The precalculated embeddings app loads a .parquet file or a directory of
.parquet files (Hive-partitioned or flat) containing precomputed embedding
vectors alongside arbitrary metadata columns. When a directory is provided,
all parquet files within it are read and concatenated automatically.
| Column | Type | Description |
|---|---|---|
uuid |
string |
Unique identifier for each record. Used for filtering, selection, and cross-referencing between views. |
emb |
list<float32> |
Precomputed embedding vector. All rows must have the same dimensionality. Used for KMeans clustering and dimensionality reduction (PCA/t-SNE/UMAP). |
The app validates these two columns on load and will reject files missing either.
These columns unlock additional features but are not required.
| Column | Type | Feature Enabled |
|---|---|---|
identifier or image_url or url or img_url or image |
string (URL) |
Image preview in the detail panel. The app tries these column names in order and displays the first valid HTTP(S) image URL found. |
kingdom, phylum, class, order, family, genus, species |
string |
Taxonomic tree summary. Any subset works; missing levels default to "Unknown". At minimum kingdom must be present and non-null for a row to appear in the tree. |
All other columns are automatically analyzed on load:
- Categorical (<=100 unique values): Rendered as multi-select dropdown filters with cascading AND logic.
- Numeric (int/float): Rendered as range slider filters.
- Text (>100 unique string values): Rendered as case-insensitive substring search filters.
- List/array columns: Skipped (assumed to be embeddings or similar).
These columns also appear in the record detail panel when a scatter plot point is selected.

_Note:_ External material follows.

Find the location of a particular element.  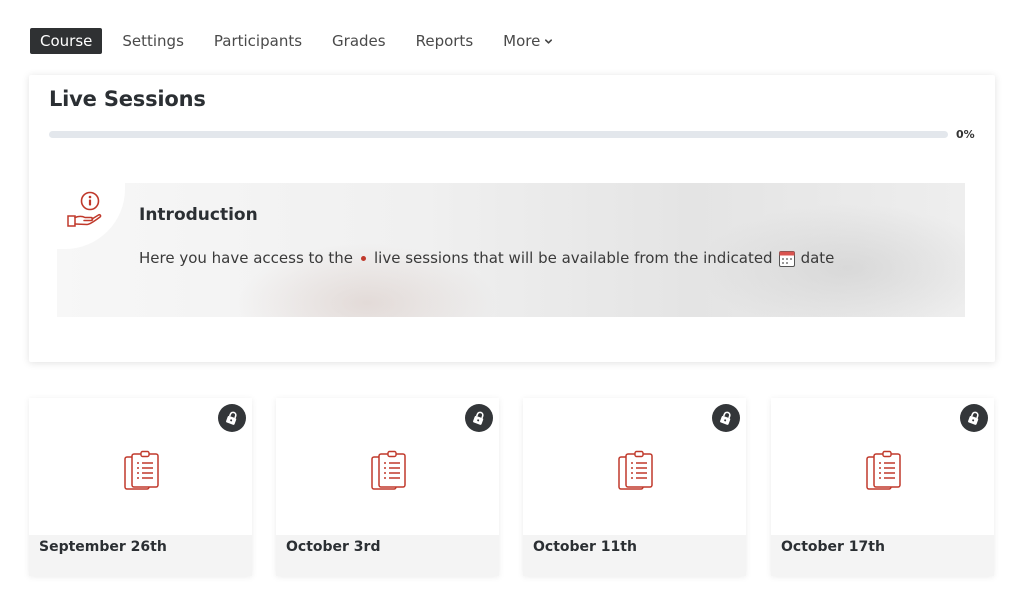

session-date: October 3rd is located at coordinates (334, 547).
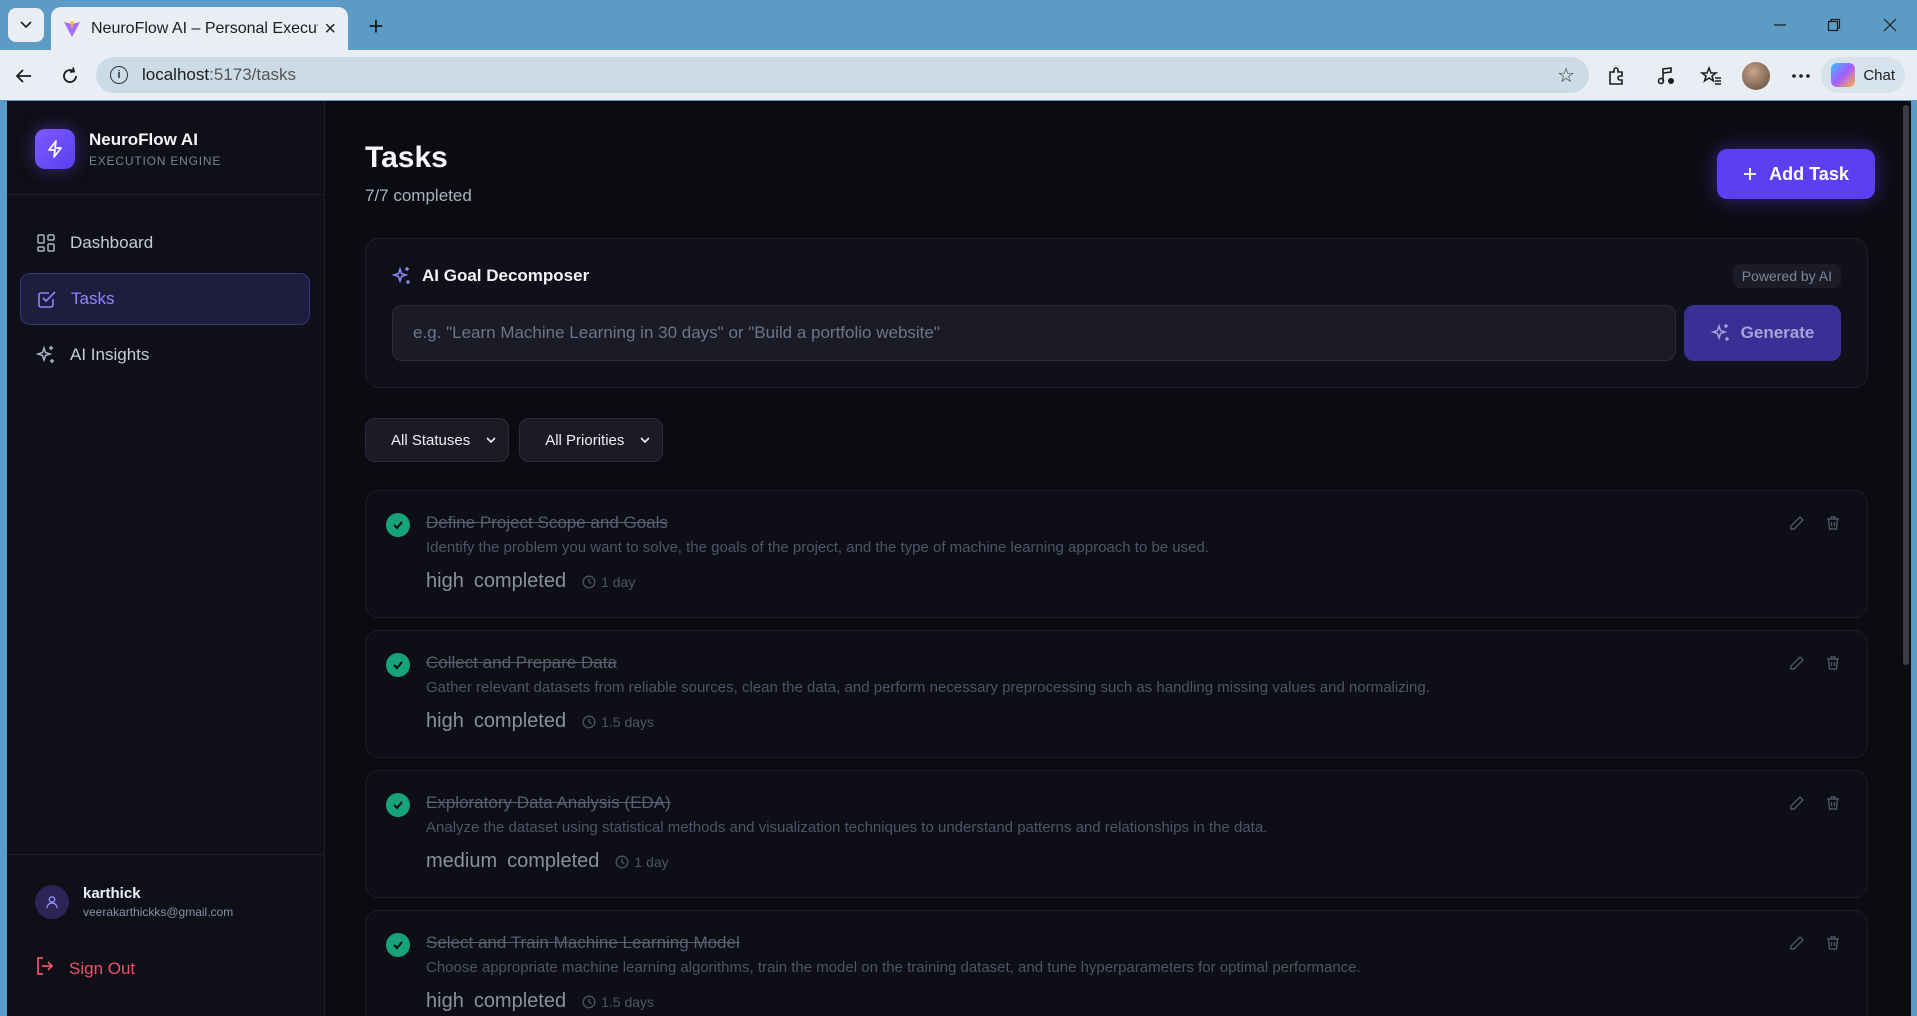  What do you see at coordinates (112, 894) in the screenshot?
I see `user-name: karthick` at bounding box center [112, 894].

Columns named uuid, emb, embedding, embeddings, or vector are
automatically excluded from the filter UI and metadata display.
import pandas as pd
import numpy as np
df = pd.DataFrame({
"uuid": ["a1", "a2", "a3"],
"emb": [np.random.randn(512).tolist() for _ in range(3)],
})
df.to_parquet("minimal.parquet")df = pd.DataFrame({
"uuid": ["a1", "a2", "a3"],
"emb": [np.random.randn(512).tolist() for _ in range(3)],
"identifier": [
"https://example.com/img1.jpg",
"https://example.com/img2.jpg",
"https://example.com/img3.jpg",
],
"kingdom": ["Animalia", "Animalia", "Plantae"],
"phylum": ["Chordata", "Chordata", "Magnoliophyta"],
"class": ["Mammalia", "Aves", "Magnoliopsida"],
"order": ["Carnivora", "Passeriformes", "Rosales"],
"family": ["Felidae", "Corvidae", "Rosaceae"],
"genus": ["Panthera", "Corvus", "Rosa"],
"species": ["Panthera leo", "Corvus corax", "Rosa canina"],
"source": ["iNaturalist", "iNaturalist", "GBIF"], # auto-detected as categorical filter
})
df.to_parquet("full.parquet")